According to the Director of Operations of the Roatan Electric Company, (RECO), Mathew Harper, a letter of intent was presented to both Roatan municipalities on November 10th, 2011 by Synergy Renewables for the building of an initial five megawatt waste to energy power plant, with the option to change over to ten megawatts if the refuse collection remains constant.

Currently, Roatan collects between 60 and 100 tons of refuse per day.

“The technology, in a nutshell, utilizes high temperatures to heat presorted refuse to produce synthetic gas (syngas) which will power a simple steam turbine to generate electricity. Synergy is a company with a track record in the region, having built two similar projects (20 MW total) in Puerto Rico, which interestingly enough, uses refuse offloaded from cruise ships to augment the fuel supply,” stated Harper.

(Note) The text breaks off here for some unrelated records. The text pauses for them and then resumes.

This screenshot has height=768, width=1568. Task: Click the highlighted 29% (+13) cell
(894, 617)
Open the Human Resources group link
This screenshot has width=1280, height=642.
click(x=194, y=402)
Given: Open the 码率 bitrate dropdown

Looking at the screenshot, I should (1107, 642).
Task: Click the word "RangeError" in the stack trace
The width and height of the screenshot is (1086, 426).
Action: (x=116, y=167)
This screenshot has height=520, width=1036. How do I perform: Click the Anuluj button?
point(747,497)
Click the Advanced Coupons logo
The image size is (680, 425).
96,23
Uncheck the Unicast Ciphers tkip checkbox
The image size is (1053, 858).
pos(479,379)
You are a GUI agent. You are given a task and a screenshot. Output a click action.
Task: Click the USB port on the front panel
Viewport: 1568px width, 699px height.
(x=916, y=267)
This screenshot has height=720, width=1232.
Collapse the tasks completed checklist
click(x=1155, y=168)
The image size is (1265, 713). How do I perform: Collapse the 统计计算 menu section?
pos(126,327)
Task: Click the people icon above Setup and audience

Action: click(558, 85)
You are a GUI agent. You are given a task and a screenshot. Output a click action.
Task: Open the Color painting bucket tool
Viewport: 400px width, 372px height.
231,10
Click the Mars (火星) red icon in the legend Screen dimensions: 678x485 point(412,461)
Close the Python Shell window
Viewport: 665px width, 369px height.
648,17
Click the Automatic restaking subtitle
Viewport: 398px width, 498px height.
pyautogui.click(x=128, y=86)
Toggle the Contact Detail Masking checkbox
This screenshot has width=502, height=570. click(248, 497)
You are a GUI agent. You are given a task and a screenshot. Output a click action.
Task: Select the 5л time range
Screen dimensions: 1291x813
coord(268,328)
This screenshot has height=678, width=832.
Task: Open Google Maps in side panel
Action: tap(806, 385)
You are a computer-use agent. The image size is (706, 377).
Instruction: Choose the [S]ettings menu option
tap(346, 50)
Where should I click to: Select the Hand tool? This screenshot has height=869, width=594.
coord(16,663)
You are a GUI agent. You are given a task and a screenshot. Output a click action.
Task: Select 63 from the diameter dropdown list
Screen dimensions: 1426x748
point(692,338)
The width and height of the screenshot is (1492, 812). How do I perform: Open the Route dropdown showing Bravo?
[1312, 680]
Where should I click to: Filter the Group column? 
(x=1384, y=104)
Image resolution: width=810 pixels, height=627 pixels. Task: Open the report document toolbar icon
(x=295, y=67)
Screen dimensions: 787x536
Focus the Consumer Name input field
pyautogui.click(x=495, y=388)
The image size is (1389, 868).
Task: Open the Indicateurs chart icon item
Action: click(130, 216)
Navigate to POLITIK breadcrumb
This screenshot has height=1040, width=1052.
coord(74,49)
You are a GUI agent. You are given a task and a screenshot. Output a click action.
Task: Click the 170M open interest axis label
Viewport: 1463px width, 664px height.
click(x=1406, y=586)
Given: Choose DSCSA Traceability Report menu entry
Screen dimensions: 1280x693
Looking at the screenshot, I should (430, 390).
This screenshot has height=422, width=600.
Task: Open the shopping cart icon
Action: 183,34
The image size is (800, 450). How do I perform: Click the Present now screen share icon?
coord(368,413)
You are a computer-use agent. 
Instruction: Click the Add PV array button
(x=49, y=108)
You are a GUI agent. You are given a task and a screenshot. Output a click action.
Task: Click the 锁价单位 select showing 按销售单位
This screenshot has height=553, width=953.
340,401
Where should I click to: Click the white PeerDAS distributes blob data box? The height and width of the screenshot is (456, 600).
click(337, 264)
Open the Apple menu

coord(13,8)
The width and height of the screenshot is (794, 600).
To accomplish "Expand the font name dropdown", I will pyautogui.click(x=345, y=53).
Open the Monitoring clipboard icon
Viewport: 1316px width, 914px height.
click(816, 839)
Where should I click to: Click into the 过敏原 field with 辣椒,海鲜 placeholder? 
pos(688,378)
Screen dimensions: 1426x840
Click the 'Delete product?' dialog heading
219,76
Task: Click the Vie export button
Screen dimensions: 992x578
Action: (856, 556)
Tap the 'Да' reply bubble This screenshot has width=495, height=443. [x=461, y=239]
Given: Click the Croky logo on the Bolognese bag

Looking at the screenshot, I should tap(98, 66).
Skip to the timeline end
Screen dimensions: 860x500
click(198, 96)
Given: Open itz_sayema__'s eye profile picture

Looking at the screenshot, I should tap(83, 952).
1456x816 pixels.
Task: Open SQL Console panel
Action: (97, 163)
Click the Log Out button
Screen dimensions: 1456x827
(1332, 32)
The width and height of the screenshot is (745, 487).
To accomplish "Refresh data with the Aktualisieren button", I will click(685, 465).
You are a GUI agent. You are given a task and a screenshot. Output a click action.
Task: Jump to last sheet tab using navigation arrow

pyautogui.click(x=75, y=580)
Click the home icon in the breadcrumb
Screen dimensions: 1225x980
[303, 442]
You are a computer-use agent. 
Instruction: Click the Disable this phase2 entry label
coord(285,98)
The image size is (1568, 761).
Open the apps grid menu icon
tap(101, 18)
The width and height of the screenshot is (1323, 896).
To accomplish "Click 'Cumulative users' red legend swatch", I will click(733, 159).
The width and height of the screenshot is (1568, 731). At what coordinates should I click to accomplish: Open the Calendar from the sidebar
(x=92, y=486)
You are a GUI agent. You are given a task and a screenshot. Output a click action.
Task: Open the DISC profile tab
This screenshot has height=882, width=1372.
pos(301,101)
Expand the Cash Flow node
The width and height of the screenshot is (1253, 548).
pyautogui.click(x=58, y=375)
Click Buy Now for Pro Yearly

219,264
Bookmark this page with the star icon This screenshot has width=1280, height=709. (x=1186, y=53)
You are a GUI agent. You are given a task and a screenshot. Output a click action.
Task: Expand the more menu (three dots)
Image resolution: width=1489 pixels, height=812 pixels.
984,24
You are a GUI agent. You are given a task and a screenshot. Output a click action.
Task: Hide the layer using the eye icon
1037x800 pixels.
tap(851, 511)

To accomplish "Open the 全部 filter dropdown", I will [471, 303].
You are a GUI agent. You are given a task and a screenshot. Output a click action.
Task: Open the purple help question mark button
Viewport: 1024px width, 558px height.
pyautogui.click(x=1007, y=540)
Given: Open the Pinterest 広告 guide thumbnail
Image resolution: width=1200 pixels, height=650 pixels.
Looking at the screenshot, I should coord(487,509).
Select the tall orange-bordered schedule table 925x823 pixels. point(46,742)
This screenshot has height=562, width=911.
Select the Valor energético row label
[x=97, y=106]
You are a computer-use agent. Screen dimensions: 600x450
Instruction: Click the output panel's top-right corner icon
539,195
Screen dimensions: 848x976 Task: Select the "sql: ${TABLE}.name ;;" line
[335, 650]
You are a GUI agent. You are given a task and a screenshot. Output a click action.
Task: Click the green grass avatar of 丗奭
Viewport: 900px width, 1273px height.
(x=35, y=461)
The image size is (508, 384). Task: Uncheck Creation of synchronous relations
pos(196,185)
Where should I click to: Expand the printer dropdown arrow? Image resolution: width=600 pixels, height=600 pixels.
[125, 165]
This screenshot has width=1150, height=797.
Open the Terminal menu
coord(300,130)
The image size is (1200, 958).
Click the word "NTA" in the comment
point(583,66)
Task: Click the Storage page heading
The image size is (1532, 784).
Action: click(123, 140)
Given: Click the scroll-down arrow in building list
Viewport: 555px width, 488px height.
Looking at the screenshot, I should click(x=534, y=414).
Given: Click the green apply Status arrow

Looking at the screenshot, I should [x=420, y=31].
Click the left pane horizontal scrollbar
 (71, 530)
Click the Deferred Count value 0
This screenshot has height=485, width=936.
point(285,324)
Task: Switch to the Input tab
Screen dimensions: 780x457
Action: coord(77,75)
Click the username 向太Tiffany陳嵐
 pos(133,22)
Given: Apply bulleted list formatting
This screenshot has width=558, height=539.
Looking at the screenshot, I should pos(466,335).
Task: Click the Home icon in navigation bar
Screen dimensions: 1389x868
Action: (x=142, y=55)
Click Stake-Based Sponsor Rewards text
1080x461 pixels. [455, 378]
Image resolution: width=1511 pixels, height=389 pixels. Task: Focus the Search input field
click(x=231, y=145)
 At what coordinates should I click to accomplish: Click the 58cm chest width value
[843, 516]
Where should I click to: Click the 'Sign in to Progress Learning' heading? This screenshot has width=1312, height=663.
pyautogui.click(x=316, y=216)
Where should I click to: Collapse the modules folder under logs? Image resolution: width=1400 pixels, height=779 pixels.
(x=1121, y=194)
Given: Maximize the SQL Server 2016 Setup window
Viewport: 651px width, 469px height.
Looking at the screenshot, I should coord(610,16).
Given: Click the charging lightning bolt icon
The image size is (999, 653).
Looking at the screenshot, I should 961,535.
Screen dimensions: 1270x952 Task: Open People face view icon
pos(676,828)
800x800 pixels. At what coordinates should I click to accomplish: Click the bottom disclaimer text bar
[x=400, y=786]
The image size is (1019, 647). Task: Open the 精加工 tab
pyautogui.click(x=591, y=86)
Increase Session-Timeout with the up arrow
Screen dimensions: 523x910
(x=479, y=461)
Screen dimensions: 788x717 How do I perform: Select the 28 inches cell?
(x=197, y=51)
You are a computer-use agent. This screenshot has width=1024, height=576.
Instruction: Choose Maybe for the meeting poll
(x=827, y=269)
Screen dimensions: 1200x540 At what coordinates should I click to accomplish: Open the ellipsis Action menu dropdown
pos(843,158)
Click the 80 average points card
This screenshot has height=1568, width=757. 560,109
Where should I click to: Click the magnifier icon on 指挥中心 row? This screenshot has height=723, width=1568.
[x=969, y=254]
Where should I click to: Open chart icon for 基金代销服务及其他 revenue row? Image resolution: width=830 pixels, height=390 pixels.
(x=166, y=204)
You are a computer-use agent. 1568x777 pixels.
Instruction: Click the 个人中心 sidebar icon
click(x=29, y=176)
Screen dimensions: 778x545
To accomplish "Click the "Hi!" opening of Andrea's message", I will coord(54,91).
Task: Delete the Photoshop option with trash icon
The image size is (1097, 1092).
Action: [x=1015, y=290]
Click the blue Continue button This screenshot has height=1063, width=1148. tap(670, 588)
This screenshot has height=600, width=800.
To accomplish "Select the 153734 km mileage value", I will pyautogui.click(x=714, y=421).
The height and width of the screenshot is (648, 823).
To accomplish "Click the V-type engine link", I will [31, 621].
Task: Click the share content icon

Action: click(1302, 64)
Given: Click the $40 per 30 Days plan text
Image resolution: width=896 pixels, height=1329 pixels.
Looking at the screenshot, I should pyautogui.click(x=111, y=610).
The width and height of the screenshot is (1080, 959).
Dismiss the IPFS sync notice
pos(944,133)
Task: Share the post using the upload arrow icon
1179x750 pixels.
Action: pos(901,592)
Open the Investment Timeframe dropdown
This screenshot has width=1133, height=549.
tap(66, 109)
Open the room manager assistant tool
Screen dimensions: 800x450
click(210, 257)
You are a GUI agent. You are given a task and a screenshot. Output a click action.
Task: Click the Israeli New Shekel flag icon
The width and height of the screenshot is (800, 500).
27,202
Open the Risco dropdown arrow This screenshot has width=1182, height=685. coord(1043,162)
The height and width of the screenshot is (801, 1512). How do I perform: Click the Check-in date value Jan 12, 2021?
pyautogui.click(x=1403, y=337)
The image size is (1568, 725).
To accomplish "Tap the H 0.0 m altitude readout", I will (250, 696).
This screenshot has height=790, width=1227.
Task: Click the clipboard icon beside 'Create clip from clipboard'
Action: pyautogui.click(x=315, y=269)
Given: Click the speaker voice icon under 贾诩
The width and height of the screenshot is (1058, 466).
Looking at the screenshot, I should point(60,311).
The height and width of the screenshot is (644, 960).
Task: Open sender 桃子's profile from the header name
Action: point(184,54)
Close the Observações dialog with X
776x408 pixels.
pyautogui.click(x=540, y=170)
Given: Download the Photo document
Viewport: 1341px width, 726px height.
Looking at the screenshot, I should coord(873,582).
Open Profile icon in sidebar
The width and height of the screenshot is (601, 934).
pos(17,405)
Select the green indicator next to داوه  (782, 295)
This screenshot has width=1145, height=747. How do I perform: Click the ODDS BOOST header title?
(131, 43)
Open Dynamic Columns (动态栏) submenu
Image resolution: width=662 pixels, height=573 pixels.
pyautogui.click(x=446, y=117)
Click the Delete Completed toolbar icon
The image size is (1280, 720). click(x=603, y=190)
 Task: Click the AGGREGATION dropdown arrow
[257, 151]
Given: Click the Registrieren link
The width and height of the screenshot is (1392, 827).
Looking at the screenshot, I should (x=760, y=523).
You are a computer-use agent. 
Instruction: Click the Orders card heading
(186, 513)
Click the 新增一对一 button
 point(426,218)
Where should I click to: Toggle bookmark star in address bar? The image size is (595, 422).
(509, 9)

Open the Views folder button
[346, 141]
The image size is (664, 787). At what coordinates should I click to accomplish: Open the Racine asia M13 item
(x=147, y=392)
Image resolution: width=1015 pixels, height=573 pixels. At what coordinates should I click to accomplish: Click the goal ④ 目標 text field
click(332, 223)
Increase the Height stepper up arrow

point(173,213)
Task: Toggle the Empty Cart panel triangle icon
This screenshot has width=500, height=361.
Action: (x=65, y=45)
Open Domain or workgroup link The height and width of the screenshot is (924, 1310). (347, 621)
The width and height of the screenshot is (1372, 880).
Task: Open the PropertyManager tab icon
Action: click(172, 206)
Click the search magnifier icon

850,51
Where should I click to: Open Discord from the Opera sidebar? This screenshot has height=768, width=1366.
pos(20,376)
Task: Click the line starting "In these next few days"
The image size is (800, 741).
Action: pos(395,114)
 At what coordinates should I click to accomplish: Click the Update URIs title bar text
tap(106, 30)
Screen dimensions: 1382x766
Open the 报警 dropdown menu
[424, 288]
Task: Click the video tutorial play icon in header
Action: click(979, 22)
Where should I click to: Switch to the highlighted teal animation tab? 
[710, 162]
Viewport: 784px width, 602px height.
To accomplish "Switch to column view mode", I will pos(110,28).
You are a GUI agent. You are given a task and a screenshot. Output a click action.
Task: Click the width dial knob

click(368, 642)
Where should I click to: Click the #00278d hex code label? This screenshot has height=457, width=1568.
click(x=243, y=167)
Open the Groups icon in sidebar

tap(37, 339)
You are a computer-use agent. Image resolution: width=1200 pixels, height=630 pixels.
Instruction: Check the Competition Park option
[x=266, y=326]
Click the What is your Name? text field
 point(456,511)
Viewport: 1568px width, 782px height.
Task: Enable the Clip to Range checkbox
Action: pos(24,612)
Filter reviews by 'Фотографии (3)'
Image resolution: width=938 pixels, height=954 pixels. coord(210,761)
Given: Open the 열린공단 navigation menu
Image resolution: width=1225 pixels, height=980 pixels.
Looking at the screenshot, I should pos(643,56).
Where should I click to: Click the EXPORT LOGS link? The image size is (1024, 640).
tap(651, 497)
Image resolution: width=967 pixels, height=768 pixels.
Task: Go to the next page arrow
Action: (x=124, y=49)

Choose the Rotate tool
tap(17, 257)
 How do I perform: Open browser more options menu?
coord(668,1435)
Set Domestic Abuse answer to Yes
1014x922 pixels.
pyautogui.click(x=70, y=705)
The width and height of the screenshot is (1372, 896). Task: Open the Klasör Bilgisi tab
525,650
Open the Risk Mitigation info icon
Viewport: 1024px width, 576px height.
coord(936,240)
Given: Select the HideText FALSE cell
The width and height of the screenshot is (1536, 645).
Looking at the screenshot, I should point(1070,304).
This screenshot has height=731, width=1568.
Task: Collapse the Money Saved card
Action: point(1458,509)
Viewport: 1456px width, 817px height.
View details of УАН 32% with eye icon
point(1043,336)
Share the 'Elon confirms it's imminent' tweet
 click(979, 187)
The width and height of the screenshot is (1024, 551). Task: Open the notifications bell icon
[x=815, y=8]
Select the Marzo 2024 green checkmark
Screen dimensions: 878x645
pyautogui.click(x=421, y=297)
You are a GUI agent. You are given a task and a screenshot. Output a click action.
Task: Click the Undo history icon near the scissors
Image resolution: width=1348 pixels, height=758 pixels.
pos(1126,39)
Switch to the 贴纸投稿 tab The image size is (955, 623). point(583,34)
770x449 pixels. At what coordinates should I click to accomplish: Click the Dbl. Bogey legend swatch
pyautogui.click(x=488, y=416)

Synergy Renewables has their own financing to build and install the project within nine months, at a cost of approximately thirty-five million dollars. This would be from the time that all necessary permitting from local and federal authorities is acquired. Initial meetings with city councilors, and both mayors have been met with enthusiasm. Waste management services account for twenty percent of municipal budgets, and so the project would be a win-win for the municipalities and the synergy plant. It would also be a big win for RECO customers, who will notice a reduction in their power bill after this plant and the wind farm come online.

Roatan’s power matrix at present is 100% diesel. If the plan is put into action, it could be as early as 2013 that the island’s generating capacity is forty percent renewable.